Excelente texto. Eu, como artista, sempre bato na tecla do intercâmbio entre estes nanomercados (e dos artistas). Ainda falta um pouco de facilidade no diálogo, que gera possibilidades de circulação e interação, proliferando por estes nichos tanto os nanomercados, quanto os artistas, e isso seria uma grande passo a mais para a solidificação destes.s Geralmente quem está no entorno deste processo, não são pessoas que têm uma postura passiva, ao contrário daquelas que ficam à mercê dos grandes veículos, e este número de pessoas é considerável, e mais ainda se somado.
[…] No meio disso tudo, vale ver, reconhecer e avaliar a importância dos nanomercados. Eles são fortes e contam uma grande efeverscência cultural, como aponta nosso amigo Fernando Augusto Lopes no Floga-se. […]
Essa ideia dos nanomercados, ou da Cauda Longa, é muito interessante e inspiradora, e quando pensada da maneira como colocada no texto aproxima-se ao santo graal dos artistas contemporâneos. Contudo, é mais uma opção que não vem com fórmula certa e depende de um monte de trabalho e experimentação das possibilidades por parte daquele que se compromete a buscar seu lugar ao sol.
Eu tenho lido e refletido sobre esse tema há um bom tempo e desde o começo do ano comecei a colocar em prática algumas ações que podem me levar a viver de um pequeno nicho. E qual a maior dificuldade que estou encontrando na prática? Definir bem que pode ser meu público e que veículos ele utiliza para tentar chegar até ele. Meu projeto está andando (www.rainbug.com.br/blog) e não pretendo desanimar. A cada semana investigo novas frentes e tento novas estratégias.
Abraços e parabéns pelo post.
Valeu, Moyses. Siga com eeu projeto, sempre. Abraço.

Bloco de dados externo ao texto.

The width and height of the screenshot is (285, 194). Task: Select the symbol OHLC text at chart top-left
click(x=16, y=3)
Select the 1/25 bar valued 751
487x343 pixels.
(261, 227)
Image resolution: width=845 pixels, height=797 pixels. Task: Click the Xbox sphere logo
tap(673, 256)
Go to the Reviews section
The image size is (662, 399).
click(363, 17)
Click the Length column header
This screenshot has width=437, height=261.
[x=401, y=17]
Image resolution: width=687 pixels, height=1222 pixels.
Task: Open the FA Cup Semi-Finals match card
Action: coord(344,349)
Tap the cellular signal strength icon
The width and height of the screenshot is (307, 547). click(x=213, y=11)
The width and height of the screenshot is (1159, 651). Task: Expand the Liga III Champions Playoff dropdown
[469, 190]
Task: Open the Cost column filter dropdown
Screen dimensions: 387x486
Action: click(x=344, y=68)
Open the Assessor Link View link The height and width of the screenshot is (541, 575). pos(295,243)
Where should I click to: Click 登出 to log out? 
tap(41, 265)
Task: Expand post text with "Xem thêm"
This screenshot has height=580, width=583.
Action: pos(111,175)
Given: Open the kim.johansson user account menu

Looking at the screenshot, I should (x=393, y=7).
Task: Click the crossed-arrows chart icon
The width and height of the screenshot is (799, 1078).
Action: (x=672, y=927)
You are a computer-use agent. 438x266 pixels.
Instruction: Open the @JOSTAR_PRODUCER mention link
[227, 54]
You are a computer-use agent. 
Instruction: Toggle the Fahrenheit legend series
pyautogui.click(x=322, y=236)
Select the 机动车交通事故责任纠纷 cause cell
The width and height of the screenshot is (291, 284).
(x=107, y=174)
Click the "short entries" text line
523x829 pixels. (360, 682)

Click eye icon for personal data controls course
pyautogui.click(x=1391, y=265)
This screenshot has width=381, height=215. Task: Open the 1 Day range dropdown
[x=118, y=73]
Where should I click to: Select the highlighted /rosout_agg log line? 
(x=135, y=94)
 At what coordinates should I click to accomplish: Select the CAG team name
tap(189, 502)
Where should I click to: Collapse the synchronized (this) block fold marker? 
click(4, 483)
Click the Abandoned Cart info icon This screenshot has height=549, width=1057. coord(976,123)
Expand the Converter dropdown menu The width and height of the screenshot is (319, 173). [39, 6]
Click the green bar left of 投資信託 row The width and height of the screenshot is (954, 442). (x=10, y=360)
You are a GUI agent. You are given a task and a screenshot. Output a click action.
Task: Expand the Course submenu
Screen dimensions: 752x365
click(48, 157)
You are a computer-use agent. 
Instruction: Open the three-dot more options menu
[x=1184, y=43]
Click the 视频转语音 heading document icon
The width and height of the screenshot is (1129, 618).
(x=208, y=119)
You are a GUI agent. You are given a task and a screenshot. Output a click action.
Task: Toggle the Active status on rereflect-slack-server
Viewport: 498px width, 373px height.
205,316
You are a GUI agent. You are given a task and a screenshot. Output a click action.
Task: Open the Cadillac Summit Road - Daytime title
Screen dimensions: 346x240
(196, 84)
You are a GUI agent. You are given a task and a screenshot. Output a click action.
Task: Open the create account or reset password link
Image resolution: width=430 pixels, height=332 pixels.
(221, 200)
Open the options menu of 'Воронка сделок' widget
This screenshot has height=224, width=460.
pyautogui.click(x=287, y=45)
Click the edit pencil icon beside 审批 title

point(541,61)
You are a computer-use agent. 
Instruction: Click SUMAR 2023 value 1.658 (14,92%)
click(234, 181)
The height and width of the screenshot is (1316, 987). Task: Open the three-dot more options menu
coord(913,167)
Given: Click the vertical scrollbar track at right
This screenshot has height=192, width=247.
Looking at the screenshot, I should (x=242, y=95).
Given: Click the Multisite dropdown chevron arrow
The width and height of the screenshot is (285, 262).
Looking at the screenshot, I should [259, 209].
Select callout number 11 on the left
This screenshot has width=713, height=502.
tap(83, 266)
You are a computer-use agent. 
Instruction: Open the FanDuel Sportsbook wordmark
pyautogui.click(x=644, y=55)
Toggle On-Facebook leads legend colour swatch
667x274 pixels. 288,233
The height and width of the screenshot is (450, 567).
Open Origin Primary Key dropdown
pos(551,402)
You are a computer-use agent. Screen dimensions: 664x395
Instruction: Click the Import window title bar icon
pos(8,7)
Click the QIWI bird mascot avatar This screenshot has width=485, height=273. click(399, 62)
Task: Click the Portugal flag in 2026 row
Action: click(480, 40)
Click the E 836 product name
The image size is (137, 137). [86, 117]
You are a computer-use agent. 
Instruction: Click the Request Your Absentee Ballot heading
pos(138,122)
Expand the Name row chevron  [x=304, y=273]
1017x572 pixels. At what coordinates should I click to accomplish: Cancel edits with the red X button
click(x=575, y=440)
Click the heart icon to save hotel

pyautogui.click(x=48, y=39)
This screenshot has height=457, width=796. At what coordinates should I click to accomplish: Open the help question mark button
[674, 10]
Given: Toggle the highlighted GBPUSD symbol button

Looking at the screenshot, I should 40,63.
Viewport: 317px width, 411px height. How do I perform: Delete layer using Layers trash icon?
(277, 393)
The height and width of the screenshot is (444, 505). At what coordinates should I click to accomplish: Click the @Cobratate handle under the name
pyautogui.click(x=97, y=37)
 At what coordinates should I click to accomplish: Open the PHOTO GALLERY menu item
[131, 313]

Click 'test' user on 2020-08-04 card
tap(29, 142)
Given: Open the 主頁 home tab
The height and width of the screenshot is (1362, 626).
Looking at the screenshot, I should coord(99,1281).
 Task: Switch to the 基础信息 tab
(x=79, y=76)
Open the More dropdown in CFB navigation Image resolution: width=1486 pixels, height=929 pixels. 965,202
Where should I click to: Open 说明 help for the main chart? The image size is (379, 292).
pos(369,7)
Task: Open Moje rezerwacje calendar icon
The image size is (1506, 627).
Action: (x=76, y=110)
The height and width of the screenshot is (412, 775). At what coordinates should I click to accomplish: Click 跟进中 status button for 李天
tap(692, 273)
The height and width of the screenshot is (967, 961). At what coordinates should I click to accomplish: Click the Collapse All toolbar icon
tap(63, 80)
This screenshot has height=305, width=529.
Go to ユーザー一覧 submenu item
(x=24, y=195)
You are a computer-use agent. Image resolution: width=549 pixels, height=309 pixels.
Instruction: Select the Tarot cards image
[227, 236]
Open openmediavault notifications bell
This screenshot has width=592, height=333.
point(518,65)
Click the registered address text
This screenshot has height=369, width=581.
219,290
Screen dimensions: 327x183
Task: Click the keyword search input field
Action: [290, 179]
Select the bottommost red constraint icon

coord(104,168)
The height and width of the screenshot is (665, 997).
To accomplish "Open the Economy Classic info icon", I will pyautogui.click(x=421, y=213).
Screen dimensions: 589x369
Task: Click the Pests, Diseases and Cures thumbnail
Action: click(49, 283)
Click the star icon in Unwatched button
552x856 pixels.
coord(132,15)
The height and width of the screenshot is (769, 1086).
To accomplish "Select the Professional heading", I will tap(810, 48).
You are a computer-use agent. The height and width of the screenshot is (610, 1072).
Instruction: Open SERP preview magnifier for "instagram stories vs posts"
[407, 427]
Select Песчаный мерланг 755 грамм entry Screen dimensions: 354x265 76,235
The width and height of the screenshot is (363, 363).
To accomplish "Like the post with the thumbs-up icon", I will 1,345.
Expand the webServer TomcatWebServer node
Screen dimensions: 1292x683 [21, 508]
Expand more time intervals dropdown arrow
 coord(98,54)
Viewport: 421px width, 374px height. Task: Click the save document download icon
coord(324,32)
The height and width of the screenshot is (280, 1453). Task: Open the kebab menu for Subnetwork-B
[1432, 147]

Foi ótimo ver as perguntas da minha vida serem tratadas aqui. Todo dia penso “Por quê a música boa, boa mesmo não faz mais tanto sucesso quanto antigamente?” quando paro pra pensar, por exemplo, que Cabeça Dinossauro e Jesus Não tem Dentes no País dos Banguelas teve todo aquele êxito e hoje em dia vários cabeças dinossauros e jesus não tem dentes são deixados de lado. Desesperador.